Bible in a Year :Psalms 57–59; Romans 4

I pray that you . . . may be filled to the measure of all the fullness of God.

Ephesians 3:17, 19

Today’s Scripture & Insight:Ephesians 3:14–21

Most summer mornings, a delightful drama plays out in the park behind our house. It involves a sprinkler. And a bulldog. About 6:30 or so, the sprinklers come on. Shortly thereafter, Fifi the bulldog (our family’s name for her) arrives.

Fifi’s owner lets her off her leash. The bulldog sprints with all her might to the nearest sprinkler, attacking the stream of water as it douses her face. If Fifi could eat the sprinkler, I think she would.
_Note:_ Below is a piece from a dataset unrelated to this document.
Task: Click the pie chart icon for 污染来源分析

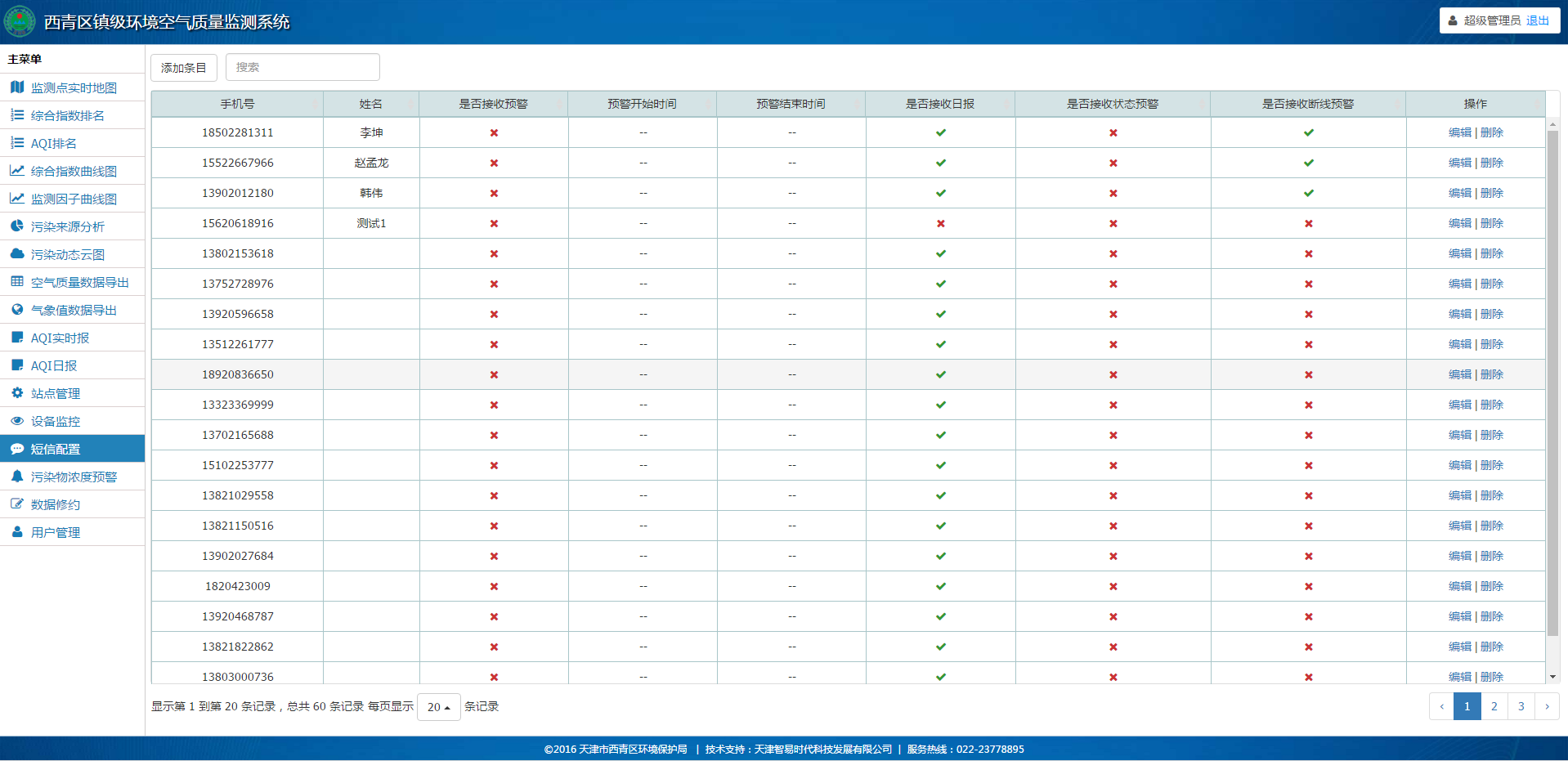Action: pyautogui.click(x=17, y=226)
It’s a portrait of utter exuberance, of Fifi’s seemingly infinite desire to be drenched by the liquid she can never get enough of.

There are no bulldogs in the Bible, or sprinklers. Yet, in a way, Paul’s prayer in Ephesians 3 reminds me of Fifi. There, Paul prays that the Ephesian believers might be filled with God’s love and “have power, together with all the Lord’s holy people, to grasp how wide and long and high and deep is the love of Christ.” He prayed that we might be “filled to the measure of all the fullness of God” (vv. 18–19).
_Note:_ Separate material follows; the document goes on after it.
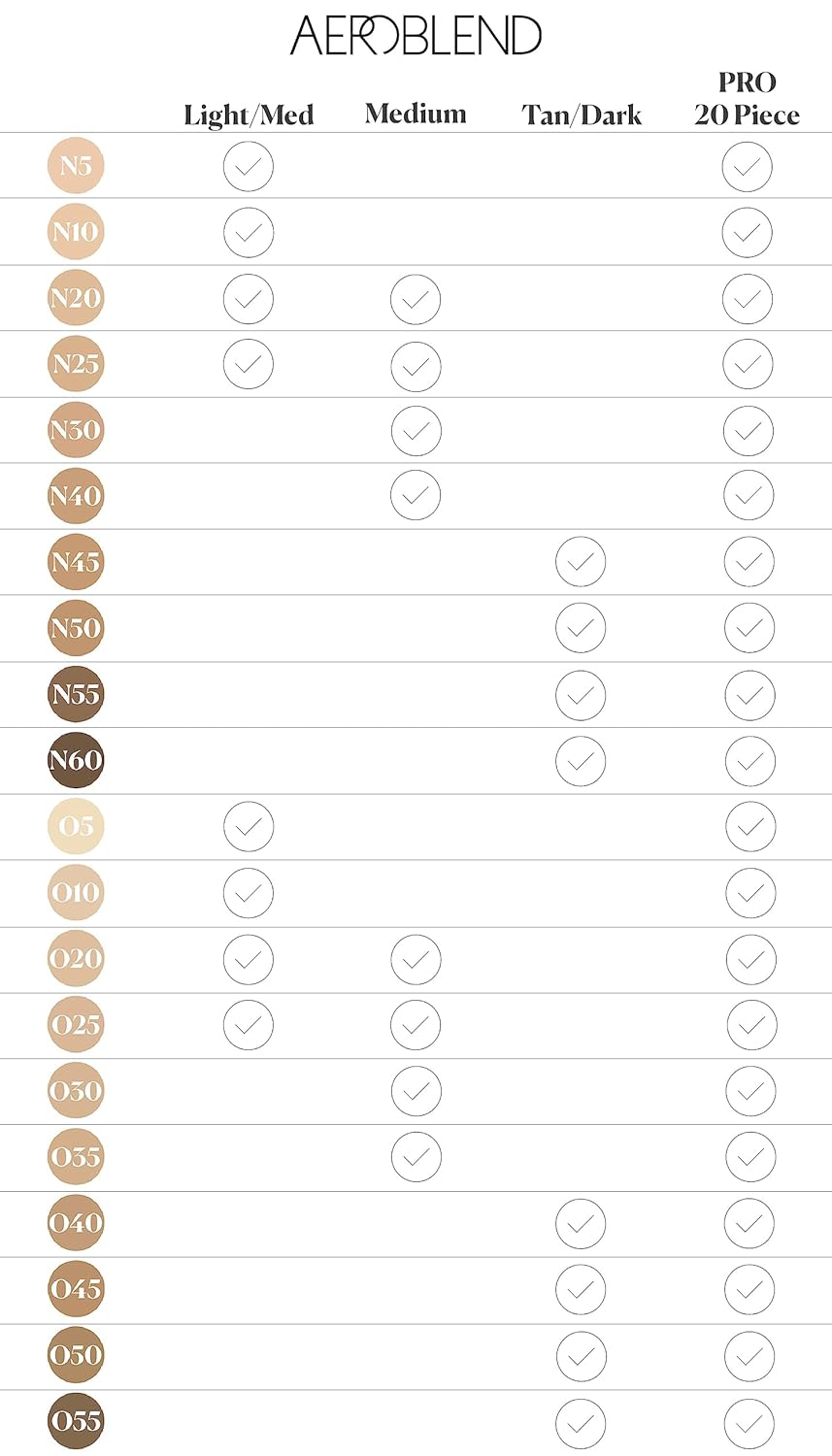Pick the O5 lightest olive swatch

[x=76, y=826]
Still today, we’re invited to experience a God whose infinite love exceeds anything we can comprehend, that we too might be drenched, saturated, and utterly satisfied by His goodness. We’re free to plunge with abandon, relish, and delight into a relationship with the One who alone can fill our hearts and lives with love, meaning, and purpose.

By Adam Holz

Reflect & Pray

How does the experience of plunging into waves at a beach symbolize the immensity of God’s love for you? What barriers do you think potentially keep you from experiencing His love?

God, thank You for Your infinite and satisfying love. Please help us to know and experience the love You have for each one of us.